I let Criterion select comedies for me. Well, I let them select anything for me. But their comedy selections are always perfect and end up being some of my favorite films…
but I can’t really come up with anything to say about this film except that it made me feel good. I don’t want to own it, but I could probably watch it again. How can my brain be so blank?
Well, there’s this: I’m sick, I’ve got some sort of nose and head thing, it’s infuriating. I’ve got a plate with bits of cheese on it beside me on the bed, and the dog is wandering in circles on the bed trying to not let me know that he’s wondering about the cheese plate–but I made a wall of Kleenex and books and a lambchop doll, so he’d be pretty conspicuous if he really went for it. And in the meantime, I went downstairs to get that cheese plate, and thought maybe I should have some nuts too, you know, for protein. So I went to get the nuts out, and it was ant city in there. I mean, they’ve been around lately, particularly today they keep making their way into bed with me, but we haven’t figured out where they come from. Now we know. They come from behind the dishwasher.
So I sat there with the vacuum cleaner, just massacring them, though you can see them wandering around inside, and finally we took some bug killy spray and squirted it in the crack behind and above the washer. The way I justify the ants coming to get the food is that I bought some food that I shouldn’t have; it’s not kosher, and I figured I’d just not eat it in the house or something, but that was what they found, a whole bunch of blueberry muffins; and the way I justify killing them is that in some ways it’s a matter of life and death. Will I die without the muffins? No…but if I let the ants take all my food and I could never eat any because the ants had taken it, then I’d die. It’s a matter of nuance, I suppose. And I hate things like that because, of course, I believe if you play nuance with life and death, God will play nuance with you too.

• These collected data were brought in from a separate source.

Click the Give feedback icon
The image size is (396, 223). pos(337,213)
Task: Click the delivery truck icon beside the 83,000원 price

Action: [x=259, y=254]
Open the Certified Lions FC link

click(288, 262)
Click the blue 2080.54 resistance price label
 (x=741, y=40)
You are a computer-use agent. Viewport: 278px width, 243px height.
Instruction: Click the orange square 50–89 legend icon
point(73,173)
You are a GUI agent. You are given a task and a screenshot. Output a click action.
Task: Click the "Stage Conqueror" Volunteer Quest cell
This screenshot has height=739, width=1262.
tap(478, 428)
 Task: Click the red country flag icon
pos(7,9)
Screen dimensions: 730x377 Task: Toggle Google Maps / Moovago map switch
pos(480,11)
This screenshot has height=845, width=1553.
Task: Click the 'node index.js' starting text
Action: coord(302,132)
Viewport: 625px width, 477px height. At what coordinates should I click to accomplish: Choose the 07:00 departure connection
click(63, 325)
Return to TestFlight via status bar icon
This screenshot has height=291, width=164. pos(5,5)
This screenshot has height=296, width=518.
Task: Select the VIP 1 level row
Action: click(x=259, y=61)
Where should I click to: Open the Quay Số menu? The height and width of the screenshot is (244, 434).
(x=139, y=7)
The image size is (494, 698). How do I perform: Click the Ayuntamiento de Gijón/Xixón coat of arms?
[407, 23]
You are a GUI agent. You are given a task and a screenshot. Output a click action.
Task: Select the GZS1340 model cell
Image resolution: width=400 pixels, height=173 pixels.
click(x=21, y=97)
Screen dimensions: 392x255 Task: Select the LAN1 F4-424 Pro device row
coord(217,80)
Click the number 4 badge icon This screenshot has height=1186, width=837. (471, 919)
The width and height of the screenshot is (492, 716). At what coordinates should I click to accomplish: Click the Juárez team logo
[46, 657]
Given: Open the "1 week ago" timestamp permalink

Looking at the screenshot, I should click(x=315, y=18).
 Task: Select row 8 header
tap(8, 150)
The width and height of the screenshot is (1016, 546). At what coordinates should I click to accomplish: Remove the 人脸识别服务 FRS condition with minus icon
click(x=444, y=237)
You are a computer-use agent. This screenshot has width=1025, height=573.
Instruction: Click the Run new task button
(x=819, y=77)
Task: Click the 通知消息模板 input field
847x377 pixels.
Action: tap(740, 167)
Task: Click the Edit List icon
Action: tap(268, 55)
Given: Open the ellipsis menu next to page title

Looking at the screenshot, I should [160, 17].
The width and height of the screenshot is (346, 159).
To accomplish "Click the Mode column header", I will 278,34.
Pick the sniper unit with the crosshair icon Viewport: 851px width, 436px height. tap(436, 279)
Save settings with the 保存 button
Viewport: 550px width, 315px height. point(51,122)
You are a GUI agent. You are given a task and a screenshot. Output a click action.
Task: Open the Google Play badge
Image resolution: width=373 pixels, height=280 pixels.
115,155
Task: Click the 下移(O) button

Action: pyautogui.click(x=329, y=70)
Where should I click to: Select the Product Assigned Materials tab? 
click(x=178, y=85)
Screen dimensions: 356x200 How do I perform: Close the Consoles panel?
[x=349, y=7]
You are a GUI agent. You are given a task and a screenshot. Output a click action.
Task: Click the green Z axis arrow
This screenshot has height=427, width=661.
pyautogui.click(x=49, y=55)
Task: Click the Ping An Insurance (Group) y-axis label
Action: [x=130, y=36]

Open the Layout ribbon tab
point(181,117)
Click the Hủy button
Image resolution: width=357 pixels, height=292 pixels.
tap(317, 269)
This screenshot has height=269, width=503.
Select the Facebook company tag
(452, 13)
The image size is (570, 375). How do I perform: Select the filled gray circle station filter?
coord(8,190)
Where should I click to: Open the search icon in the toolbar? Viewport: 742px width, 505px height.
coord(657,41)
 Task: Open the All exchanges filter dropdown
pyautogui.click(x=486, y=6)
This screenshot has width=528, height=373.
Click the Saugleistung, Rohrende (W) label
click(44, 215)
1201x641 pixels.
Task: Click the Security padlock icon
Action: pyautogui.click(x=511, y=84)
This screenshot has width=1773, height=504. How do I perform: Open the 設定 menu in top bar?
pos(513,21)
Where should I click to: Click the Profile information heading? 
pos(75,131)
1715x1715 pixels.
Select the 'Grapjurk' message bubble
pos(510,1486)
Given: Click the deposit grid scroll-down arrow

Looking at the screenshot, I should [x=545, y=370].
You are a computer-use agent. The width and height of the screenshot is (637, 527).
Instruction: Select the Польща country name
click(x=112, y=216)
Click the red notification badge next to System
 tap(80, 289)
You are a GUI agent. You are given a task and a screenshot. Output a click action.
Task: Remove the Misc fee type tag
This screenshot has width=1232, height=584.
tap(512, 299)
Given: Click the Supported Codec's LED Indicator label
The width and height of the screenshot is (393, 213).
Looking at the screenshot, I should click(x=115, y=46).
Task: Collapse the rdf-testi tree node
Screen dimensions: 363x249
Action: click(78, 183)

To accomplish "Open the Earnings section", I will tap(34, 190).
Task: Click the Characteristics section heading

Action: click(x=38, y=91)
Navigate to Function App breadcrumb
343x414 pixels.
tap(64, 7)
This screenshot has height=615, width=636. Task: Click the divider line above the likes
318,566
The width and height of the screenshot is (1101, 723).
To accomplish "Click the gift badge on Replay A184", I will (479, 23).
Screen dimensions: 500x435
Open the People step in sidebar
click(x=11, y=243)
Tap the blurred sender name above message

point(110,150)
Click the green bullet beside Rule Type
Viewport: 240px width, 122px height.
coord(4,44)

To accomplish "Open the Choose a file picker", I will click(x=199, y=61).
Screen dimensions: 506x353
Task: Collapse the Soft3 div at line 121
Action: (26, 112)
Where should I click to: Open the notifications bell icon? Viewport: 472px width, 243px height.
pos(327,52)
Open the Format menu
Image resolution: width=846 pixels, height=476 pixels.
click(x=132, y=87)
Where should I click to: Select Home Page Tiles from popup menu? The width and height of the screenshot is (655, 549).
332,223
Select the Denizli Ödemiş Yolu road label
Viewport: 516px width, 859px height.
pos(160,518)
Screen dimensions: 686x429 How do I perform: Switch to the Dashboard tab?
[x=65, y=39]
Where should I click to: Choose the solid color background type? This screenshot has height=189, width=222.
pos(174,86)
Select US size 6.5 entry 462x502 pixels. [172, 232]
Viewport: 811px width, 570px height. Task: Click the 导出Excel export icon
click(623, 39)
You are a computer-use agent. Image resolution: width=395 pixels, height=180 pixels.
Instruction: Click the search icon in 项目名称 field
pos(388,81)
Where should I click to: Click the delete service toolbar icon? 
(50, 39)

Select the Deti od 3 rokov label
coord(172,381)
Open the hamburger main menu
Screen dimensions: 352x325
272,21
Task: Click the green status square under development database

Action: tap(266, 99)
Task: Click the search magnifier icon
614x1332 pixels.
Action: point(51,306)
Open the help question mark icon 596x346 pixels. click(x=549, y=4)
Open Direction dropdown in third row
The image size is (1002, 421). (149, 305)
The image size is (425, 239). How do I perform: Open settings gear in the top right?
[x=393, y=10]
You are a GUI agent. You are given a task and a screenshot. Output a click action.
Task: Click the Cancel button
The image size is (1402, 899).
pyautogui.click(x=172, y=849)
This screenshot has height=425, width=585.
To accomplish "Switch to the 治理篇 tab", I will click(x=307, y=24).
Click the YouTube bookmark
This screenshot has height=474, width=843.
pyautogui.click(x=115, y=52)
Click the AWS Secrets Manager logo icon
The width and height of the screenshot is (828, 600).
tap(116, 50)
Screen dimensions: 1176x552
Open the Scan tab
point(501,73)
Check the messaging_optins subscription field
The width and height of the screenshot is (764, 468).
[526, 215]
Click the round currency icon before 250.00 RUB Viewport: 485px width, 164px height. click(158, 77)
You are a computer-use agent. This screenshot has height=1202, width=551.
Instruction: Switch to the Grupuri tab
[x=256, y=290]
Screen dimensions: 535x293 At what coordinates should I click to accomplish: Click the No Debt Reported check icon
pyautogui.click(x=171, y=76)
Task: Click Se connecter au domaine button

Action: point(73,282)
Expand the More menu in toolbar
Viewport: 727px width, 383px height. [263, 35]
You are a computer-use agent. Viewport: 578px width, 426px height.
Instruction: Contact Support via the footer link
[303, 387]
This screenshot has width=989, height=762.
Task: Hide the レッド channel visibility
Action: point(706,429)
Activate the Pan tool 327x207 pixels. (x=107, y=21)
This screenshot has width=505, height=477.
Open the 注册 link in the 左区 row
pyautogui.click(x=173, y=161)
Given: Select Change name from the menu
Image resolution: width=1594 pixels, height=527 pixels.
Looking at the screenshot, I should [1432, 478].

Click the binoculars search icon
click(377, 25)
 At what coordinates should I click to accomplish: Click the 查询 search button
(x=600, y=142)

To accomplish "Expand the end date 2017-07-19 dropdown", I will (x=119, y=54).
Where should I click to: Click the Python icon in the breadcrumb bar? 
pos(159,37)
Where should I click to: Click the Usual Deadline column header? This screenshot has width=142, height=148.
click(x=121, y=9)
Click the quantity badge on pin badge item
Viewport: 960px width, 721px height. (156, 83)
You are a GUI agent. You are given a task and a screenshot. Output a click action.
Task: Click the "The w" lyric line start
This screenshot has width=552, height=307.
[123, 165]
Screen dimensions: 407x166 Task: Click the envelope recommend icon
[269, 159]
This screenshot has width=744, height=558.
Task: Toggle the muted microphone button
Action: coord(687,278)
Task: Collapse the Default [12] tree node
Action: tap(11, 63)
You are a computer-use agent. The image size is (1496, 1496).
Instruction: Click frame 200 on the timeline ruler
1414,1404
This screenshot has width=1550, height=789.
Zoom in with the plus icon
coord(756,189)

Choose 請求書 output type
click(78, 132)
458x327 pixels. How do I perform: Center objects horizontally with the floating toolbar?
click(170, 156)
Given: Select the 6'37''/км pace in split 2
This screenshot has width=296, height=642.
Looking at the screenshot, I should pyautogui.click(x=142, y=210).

The only solace is that we don’t even know what life is. Certainly we can’t create an ant, but beyond that, we don’t even know if an ant counts as an individual or if an ant colony is actually the individual itself. In which case it’s like chopping off a little toe or something. That’ll grow back in about half an hour. Nuance.
And after killing hundreds of these things, I take my cheese plate and wander upstairs to try and kill off the infection inside me that’s also trying desperately to live. It all hankers after the biblical Jonah story, but not the whale part, rather, the part about the little tree dying and his being angry that it must die.
…and in Hopscotch nobody dies.
Phew, didn’t think I’d be able to make a connection after all!